The key issue of contention in this case is the rating Ciancio issued the
response team in 2007 and which Sanchez approved. Doc. 15-1, at 10-11; docs.
16-5 to 16-9. Ciancio determined the performance ratings by rating each
individual on three different elements: (1) building partnerships, (2) on-site
inspection, and (3) case management. Docs. 16-5 to 16-10. The performance
ratings, from highest to lowest, were: (1) Exemplary, (2) Highly Effective, (3)
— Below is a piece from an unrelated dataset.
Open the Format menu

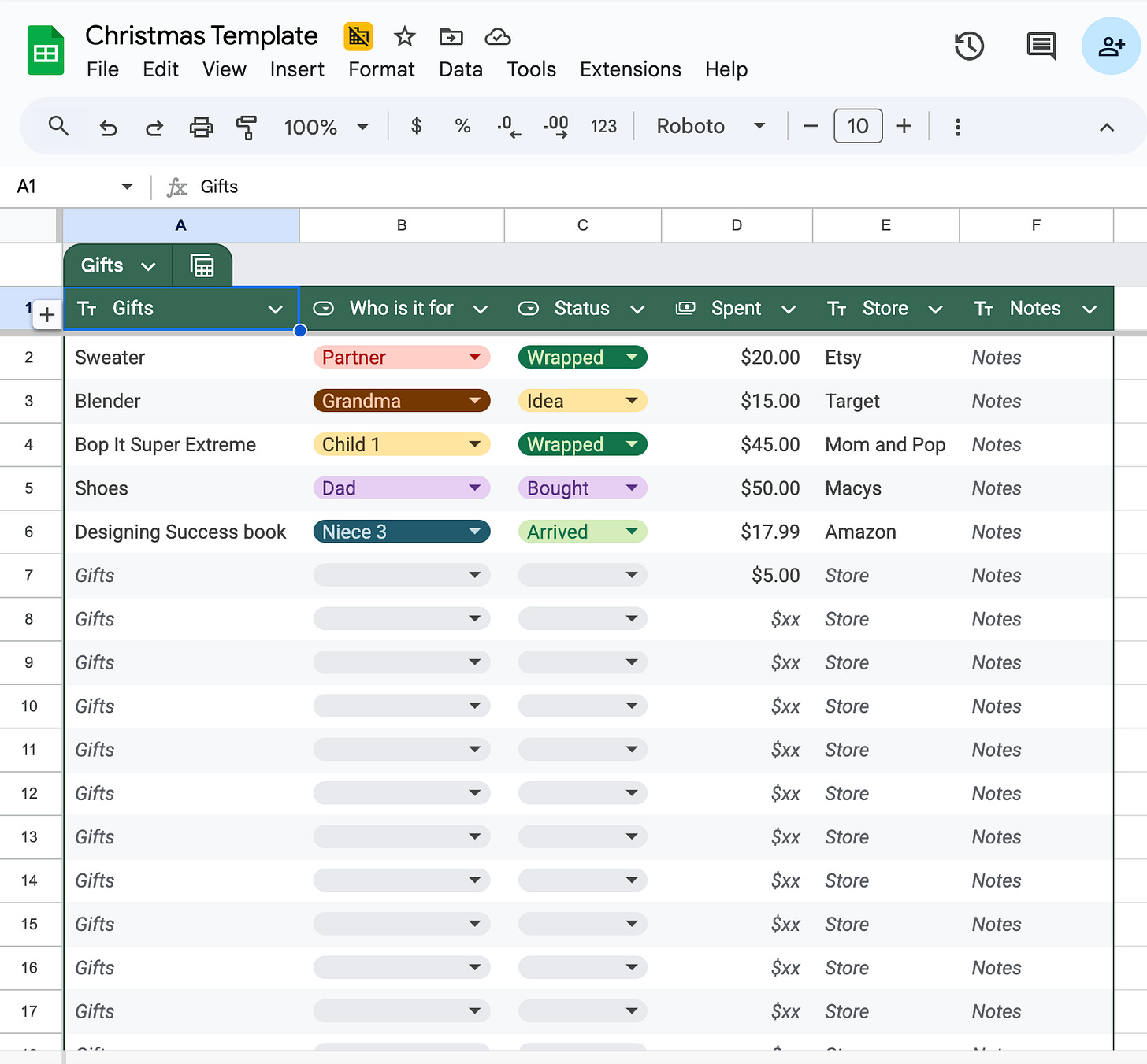click(381, 69)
Effective, (4) Minimally Satisfactory, and (5) Unacceptable. Doc. 16-5, at 2. To
receive an “Exemplary” rating, an employee must have exceeded the standards on
the three elements and OSHA’s Regional Office in Atlanta had to approve the
rating. Id.; doc. 16-3, at 5. For a “Highly Effective” rating, an employee needed
to exceed the standards on 50% or more of the elements, and meet the standards
for the remainder. Doc. 16-1, at 4.
In her 2007 appraisal, Plaintiff exceeded the standards for elements two and
three, and met the standards for element one – building partnerships – and
consequently received a “Highly Effective” rating. Doc. 16-5, at 4. McCann, the
other industrial hygienist on the response team, received an “Effective” rating.
Doc. 15-1, at 10; doc. 16-6, at 2. The safety specialists’ ratings slightly varied:
Dooley and Keith received “Effective” and Hynes received “Exemplary.” Doc.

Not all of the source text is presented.